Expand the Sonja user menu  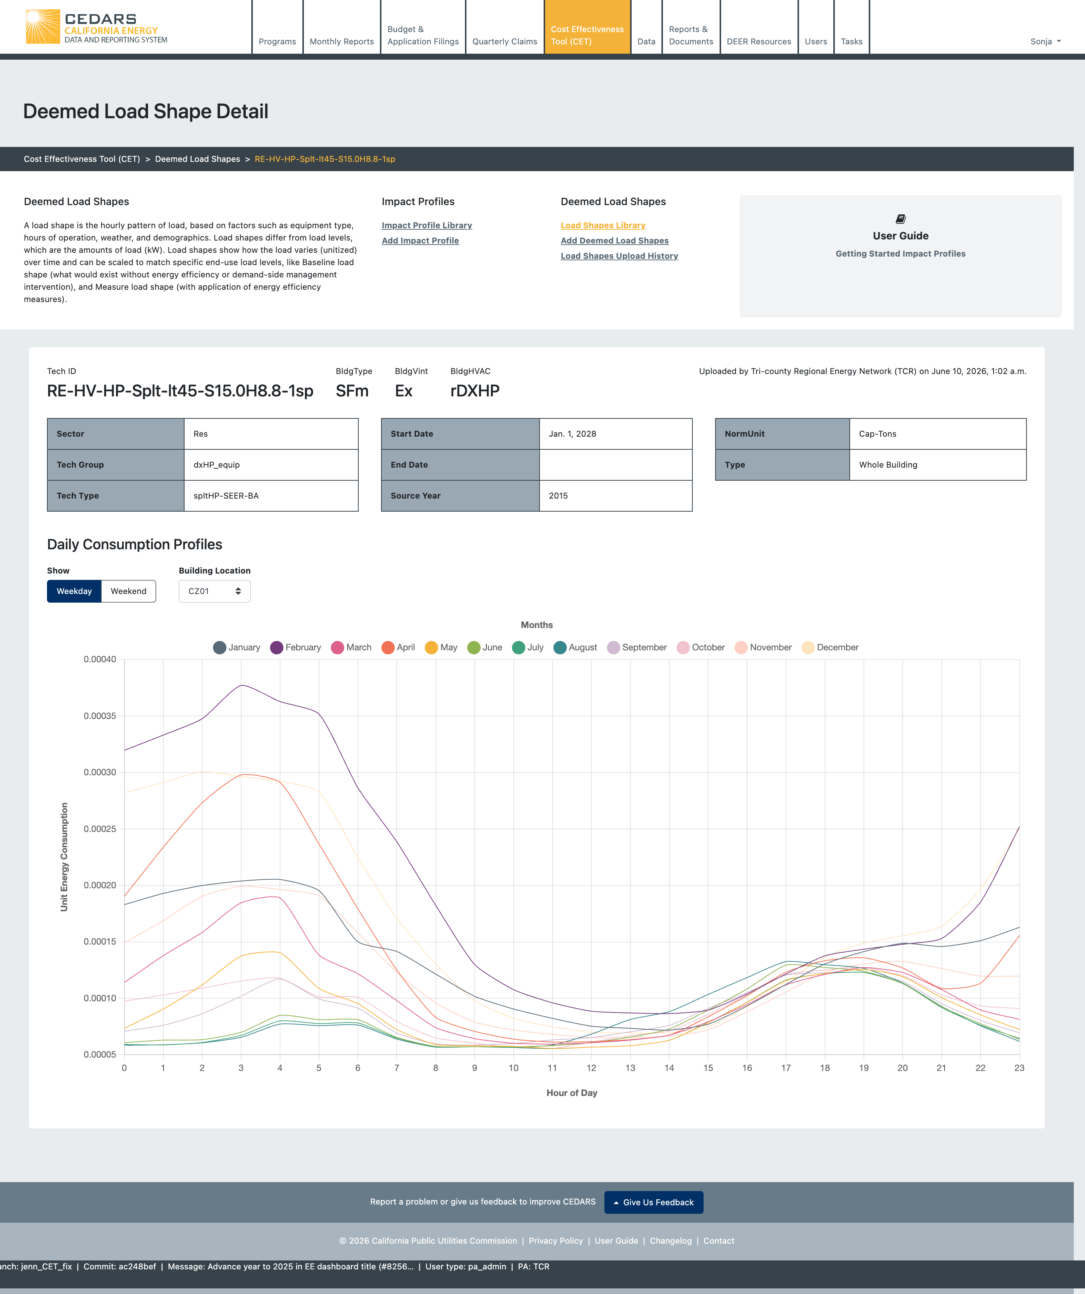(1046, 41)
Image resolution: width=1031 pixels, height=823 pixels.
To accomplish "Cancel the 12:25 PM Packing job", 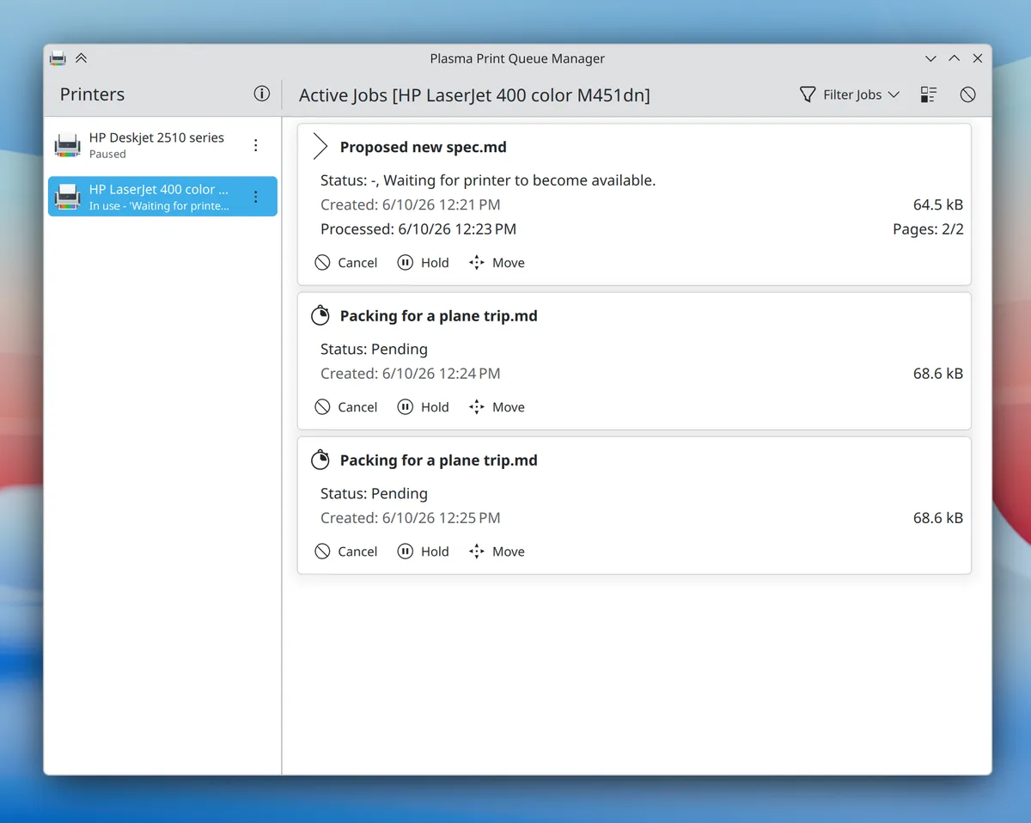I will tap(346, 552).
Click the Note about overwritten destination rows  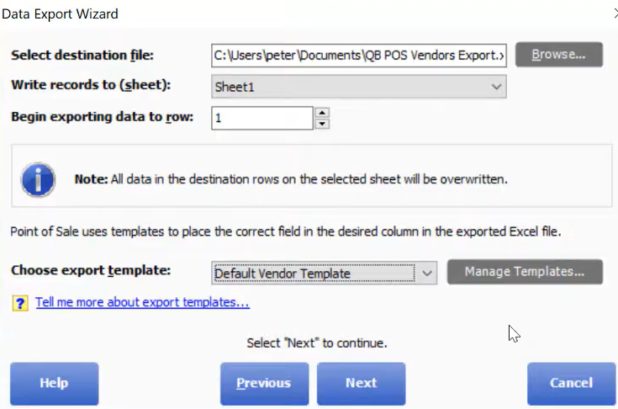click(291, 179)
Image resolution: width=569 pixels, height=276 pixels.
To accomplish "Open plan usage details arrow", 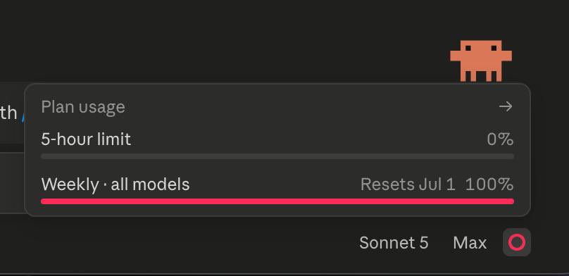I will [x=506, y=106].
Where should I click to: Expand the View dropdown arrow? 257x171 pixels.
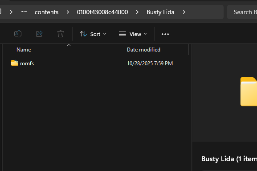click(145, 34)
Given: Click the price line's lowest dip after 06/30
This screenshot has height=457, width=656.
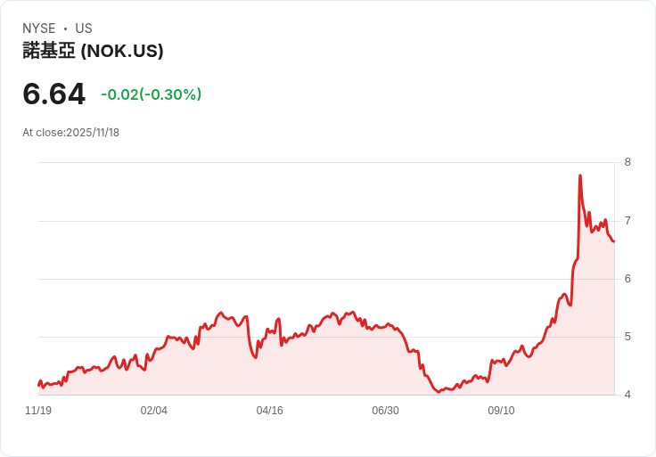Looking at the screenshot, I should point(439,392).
******************************
**What to do**
Copy out the rows from the line containing "Given: Click the" through the last line of the rows, inclusive, and omit the pictures.

**Finished answer**
Given: Click the price line's lowest dip after 06/30
This screenshot has height=457, width=656.
Looking at the screenshot, I should point(439,392).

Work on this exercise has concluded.